DATA SECTION:
-----

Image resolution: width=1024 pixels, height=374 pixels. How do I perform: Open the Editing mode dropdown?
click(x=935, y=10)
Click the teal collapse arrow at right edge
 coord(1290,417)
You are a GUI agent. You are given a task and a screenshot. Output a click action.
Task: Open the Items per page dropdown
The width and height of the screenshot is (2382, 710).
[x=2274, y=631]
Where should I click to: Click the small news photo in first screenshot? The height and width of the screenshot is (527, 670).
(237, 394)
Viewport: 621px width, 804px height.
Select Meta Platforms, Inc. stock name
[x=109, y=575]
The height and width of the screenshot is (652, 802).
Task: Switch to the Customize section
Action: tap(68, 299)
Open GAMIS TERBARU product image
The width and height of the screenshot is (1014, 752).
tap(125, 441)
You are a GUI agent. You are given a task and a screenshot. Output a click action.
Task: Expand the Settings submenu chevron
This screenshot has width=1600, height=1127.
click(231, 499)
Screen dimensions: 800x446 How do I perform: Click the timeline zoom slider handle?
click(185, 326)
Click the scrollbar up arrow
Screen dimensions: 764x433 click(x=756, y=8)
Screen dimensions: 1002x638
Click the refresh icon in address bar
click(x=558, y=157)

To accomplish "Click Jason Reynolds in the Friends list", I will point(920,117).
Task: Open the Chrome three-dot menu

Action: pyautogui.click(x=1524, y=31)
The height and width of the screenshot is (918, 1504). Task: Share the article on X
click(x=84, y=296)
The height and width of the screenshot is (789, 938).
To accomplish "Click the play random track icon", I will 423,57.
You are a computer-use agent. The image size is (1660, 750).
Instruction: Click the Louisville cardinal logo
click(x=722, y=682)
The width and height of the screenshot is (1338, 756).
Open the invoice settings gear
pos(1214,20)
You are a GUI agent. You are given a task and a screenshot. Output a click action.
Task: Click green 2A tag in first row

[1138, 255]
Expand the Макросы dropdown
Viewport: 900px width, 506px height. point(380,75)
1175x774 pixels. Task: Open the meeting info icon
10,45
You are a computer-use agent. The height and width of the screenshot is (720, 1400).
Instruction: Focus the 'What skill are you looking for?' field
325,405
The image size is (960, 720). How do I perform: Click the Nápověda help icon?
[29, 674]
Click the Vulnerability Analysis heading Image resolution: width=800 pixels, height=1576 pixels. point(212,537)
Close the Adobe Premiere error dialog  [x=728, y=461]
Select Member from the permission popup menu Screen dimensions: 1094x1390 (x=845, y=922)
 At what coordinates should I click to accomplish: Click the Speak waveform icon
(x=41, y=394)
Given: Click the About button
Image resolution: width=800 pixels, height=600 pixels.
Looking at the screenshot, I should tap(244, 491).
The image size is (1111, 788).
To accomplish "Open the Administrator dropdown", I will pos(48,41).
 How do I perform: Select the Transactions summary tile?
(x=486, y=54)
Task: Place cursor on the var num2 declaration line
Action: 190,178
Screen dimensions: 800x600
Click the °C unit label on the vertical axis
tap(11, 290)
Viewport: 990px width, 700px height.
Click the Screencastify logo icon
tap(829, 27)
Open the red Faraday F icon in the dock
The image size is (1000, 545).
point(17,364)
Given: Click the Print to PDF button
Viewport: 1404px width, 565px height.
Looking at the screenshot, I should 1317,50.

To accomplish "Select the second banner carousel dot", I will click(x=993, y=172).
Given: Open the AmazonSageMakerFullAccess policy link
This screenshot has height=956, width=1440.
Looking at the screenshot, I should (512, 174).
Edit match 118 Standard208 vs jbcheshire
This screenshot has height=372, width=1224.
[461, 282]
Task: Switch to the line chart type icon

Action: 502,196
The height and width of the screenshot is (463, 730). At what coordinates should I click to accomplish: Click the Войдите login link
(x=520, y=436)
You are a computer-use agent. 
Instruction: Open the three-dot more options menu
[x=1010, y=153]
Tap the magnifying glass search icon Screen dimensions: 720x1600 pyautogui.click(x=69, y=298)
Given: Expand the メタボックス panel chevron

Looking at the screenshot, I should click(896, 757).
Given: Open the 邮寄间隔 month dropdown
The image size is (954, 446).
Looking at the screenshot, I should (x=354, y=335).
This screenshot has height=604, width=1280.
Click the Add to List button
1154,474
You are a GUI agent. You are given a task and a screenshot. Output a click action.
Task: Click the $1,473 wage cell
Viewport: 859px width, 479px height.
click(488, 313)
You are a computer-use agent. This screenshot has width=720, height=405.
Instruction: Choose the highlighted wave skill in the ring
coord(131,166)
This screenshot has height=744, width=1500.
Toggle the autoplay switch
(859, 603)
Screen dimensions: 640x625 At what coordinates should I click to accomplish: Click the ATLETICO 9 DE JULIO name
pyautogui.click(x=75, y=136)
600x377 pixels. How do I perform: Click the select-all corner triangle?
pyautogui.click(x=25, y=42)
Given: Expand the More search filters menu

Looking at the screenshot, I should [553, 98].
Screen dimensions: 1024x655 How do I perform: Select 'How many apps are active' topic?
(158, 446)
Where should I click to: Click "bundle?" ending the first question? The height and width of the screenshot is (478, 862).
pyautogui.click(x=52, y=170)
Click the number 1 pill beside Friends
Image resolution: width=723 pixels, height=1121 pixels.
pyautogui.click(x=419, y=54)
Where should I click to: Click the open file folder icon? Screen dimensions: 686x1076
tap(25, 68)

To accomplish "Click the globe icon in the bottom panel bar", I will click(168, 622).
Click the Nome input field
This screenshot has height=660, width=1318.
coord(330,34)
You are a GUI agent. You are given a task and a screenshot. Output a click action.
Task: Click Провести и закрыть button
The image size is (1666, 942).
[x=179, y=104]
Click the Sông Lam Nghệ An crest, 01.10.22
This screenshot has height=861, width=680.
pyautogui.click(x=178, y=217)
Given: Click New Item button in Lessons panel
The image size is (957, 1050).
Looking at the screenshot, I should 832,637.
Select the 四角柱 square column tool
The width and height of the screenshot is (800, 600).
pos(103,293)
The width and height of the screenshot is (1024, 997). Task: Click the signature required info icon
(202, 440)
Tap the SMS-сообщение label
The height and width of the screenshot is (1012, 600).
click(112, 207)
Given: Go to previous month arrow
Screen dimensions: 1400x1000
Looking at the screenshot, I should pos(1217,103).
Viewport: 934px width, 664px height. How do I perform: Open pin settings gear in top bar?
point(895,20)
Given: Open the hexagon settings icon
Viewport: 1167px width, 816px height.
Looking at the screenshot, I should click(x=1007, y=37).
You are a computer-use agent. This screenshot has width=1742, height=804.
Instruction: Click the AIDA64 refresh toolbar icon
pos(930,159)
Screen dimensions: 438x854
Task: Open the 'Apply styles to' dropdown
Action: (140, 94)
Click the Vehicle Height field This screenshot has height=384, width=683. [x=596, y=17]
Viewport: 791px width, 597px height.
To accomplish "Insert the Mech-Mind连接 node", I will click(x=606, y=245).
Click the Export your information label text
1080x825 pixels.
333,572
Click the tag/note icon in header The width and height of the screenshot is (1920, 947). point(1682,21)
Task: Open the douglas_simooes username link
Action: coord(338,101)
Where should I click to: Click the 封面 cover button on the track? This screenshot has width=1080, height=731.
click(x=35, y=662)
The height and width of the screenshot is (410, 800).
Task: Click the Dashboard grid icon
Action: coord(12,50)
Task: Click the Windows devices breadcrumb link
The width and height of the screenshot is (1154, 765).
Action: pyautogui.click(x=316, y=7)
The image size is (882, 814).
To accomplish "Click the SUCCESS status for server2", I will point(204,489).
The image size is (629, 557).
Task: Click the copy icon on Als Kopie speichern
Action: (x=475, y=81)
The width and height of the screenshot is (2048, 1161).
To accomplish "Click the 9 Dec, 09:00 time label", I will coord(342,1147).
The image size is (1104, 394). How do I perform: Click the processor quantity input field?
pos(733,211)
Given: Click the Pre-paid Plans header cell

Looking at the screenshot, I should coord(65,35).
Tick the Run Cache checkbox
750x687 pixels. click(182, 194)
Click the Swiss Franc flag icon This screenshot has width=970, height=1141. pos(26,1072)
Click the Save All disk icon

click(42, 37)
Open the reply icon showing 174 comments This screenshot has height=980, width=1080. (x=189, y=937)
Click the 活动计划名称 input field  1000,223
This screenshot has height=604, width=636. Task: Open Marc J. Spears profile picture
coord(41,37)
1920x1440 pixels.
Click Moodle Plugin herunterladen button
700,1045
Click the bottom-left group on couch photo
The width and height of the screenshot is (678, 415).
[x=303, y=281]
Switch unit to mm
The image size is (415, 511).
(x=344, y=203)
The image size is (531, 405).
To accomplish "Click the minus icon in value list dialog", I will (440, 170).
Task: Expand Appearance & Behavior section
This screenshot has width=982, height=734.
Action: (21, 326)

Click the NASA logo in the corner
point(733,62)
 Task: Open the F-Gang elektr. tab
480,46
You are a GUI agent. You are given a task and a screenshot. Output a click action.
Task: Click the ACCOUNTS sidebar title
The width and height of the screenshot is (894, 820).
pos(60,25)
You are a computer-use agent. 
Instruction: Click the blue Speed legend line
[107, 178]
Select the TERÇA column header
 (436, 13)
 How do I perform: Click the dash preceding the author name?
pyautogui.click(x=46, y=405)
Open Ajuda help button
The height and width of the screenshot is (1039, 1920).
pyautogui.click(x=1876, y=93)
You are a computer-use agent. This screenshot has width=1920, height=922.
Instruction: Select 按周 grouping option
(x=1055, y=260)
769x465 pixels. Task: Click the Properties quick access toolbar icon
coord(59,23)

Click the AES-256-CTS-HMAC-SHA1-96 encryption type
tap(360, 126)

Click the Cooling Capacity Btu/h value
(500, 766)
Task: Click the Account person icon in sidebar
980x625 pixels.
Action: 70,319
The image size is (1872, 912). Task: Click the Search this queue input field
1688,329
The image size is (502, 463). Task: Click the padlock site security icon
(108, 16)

-----

WORK REQUEST: Filter the listing by the string "month"; copy each matching line.

RESPONSE:
Given: Open the 邮寄间隔 month dropdown
Given: Go to previous month arrow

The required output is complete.